Não há exceção genérica por preso incomunicável decorrente de falta grave.
- B)O auditor fiscal que, em depoimento judicial, presta informações inverídicas a respeito de autuação fiscal, com a finalidade de prejudicar o acusado, em tese, pratica o crime de prestar informação falsa sobre procedimento judicial, policial, fiscal ou administrativo (art. 29, da Lei no 13.869/2019).
Depoimento judicial falso tende a configurar falso testemunho, não necessariamente o tipo indicado.
- C)O particular que prende pessoa em flagrante delito e não impede que a ação seja filmada por populares, implicando exposição vexatória, em tese, pratica o crime de constrangimento ao preso (art. 13, inciso II, da Lei no 13.869/2019).
O particular que realiza prisão em flagrante não é, só por isso, sujeito ativo da Lei de Abuso de Autoridade.
- D)O particular que, em conjunto com o agente policial, introduz em local de ocorrência de crime, objetos com DNA e digitais de pessoa diversa, com o fim de incriminá-la, em tese, comete o crime de fraude processual (art. 23, da Lei no 13.869/2019).
Correta: em concurso com policial, a inovação artificiosa para incriminar terceiro enquadra-se no art. 23.

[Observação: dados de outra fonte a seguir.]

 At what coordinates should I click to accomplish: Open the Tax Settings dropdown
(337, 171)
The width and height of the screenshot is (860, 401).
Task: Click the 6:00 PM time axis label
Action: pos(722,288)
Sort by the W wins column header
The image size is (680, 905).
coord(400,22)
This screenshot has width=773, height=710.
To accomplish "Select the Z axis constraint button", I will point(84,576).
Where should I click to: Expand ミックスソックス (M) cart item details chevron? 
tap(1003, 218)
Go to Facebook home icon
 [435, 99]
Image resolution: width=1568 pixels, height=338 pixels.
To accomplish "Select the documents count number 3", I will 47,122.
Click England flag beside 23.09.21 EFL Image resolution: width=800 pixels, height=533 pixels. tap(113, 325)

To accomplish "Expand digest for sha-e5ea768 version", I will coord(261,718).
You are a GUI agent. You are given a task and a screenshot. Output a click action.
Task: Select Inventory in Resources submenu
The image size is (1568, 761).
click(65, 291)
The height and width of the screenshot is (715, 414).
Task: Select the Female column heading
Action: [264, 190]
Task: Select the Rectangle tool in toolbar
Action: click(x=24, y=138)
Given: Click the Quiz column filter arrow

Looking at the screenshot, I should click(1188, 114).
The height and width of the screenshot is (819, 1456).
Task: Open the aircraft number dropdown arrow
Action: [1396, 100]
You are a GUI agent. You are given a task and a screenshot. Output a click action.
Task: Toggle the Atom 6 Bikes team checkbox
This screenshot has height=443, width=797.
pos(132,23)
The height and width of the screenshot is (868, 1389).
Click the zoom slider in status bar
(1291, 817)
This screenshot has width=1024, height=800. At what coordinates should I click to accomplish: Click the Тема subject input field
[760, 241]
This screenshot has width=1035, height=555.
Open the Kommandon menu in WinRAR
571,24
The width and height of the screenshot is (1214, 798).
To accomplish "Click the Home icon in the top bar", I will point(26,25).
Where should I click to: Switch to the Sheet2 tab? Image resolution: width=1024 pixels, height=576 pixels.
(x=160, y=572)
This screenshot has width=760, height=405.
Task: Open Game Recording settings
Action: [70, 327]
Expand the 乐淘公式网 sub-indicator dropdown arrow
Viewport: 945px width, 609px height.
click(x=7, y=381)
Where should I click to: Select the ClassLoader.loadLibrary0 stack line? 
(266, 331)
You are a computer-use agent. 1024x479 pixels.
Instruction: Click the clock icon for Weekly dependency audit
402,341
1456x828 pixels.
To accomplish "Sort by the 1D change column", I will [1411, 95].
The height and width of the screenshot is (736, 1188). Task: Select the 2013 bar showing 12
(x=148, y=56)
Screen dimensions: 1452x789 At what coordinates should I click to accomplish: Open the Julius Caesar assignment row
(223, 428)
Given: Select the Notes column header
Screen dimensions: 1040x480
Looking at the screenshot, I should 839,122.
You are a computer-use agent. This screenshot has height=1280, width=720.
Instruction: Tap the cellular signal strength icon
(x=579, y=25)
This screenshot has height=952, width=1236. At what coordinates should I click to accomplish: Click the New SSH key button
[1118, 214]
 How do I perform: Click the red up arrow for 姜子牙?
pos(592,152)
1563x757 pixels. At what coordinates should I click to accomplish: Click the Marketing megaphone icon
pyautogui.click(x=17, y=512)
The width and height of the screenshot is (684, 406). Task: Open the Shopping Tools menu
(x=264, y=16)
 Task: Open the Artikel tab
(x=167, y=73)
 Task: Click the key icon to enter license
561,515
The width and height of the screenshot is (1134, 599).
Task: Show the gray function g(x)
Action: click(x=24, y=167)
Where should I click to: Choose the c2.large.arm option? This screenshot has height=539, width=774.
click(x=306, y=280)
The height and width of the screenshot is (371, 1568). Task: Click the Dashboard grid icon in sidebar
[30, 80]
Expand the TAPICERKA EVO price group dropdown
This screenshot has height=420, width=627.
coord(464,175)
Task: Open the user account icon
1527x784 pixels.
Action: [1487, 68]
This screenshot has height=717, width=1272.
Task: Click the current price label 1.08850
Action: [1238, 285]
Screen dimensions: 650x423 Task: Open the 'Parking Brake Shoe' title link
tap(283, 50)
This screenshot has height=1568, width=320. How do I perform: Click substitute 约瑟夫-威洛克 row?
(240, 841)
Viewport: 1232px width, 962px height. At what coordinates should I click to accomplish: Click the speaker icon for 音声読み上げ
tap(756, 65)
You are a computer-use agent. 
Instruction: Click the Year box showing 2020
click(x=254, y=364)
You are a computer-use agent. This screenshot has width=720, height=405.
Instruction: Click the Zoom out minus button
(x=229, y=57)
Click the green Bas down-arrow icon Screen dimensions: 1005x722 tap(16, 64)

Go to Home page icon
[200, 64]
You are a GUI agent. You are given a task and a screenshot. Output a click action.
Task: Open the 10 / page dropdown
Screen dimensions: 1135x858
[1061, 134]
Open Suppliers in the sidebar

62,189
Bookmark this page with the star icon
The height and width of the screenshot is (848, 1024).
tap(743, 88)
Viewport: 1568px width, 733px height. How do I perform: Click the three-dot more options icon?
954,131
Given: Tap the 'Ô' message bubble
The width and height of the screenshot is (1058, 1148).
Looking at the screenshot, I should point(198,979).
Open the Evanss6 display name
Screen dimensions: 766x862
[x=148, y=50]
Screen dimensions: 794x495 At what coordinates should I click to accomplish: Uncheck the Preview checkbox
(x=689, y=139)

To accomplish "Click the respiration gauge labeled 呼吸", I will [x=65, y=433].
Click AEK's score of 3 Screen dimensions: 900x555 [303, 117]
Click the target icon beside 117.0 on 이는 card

- E)O serventuário cartorário que, por excesso de trabalho, deixa de submeter à apreciação do Juiz, pedido de liberdade provisória, em tese, comete o crime de impedimento ou retardamento de pleito de preso à autoridade competente (art. 19, da Lei no 13.869/2019).
Excesso de trabalho afasta o especial fim de agir exigido nos crimes de abuso de autoridade.
Gabarito: D
Particular pode concorrer com agente público em crime de abuso de autoridade. Plantar objetos em local de crime para incriminar alguém configura inovação artificiosa do art. 23.